=== Begin Enclosure ===

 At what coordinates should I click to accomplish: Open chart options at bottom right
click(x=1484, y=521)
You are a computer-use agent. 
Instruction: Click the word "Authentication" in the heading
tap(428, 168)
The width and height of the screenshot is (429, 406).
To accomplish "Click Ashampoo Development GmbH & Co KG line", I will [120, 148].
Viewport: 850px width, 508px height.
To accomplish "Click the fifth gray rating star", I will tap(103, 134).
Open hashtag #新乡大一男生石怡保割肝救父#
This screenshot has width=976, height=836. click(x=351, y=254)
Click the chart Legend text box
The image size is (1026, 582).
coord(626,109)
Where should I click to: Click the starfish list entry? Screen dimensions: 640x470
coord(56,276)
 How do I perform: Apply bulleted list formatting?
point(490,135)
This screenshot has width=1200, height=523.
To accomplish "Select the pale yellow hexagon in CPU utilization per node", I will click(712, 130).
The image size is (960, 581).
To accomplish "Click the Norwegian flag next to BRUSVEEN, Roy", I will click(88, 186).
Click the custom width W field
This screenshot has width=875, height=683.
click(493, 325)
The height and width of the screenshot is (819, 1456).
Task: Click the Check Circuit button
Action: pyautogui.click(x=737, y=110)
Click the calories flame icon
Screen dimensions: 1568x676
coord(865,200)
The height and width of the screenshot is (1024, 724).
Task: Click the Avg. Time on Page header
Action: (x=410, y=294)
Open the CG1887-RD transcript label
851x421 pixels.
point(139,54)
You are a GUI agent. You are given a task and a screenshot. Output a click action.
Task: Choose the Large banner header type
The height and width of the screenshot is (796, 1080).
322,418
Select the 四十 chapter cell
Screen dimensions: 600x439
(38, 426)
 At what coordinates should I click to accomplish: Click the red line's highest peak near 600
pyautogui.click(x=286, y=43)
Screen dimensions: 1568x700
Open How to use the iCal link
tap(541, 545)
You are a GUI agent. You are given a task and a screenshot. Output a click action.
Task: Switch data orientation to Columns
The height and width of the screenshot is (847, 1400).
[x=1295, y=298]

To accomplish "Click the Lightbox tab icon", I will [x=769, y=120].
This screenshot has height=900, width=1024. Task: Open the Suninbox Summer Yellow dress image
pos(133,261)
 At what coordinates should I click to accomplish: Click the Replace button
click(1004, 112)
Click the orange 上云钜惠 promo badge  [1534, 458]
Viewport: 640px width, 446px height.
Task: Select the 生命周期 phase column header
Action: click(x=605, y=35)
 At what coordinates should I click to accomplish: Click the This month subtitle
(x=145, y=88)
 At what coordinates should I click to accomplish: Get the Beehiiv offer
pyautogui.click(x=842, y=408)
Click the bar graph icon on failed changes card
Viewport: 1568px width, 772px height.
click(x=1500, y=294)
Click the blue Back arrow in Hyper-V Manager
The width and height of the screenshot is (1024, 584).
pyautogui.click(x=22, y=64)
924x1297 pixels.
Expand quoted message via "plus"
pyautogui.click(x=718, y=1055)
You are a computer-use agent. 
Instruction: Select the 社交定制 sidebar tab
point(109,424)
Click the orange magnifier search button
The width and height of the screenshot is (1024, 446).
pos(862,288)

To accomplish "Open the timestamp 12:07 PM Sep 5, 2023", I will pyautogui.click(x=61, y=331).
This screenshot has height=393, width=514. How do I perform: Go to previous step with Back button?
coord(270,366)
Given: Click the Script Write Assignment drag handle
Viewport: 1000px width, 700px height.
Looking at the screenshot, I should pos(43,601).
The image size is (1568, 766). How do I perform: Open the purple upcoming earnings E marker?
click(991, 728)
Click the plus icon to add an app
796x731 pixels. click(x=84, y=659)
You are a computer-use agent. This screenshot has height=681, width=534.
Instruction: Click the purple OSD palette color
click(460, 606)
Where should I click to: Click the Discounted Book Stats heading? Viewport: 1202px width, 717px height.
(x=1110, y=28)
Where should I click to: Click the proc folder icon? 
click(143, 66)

=== End Enclosure ===

# Activity
Write out again, exactly as they appear above, the lines from the one containing "Instruction: Select the 社交定制 sidebar tab" to the final line, and only those.

# Problem solution
Instruction: Select the 社交定制 sidebar tab
point(109,424)
Click the orange magnifier search button
The width and height of the screenshot is (1024, 446).
pos(862,288)

To accomplish "Open the timestamp 12:07 PM Sep 5, 2023", I will pyautogui.click(x=61, y=331).
This screenshot has height=393, width=514. How do I perform: Go to previous step with Back button?
coord(270,366)
Given: Click the Script Write Assignment drag handle
Viewport: 1000px width, 700px height.
Looking at the screenshot, I should pos(43,601).
The image size is (1568, 766). How do I perform: Open the purple upcoming earnings E marker?
click(991, 728)
Click the plus icon to add an app
796x731 pixels. click(x=84, y=659)
You are a computer-use agent. This screenshot has height=681, width=534.
Instruction: Click the purple OSD palette color
click(460, 606)
Where should I click to: Click the Discounted Book Stats heading? Viewport: 1202px width, 717px height.
(x=1110, y=28)
Where should I click to: Click the proc folder icon? 
click(143, 66)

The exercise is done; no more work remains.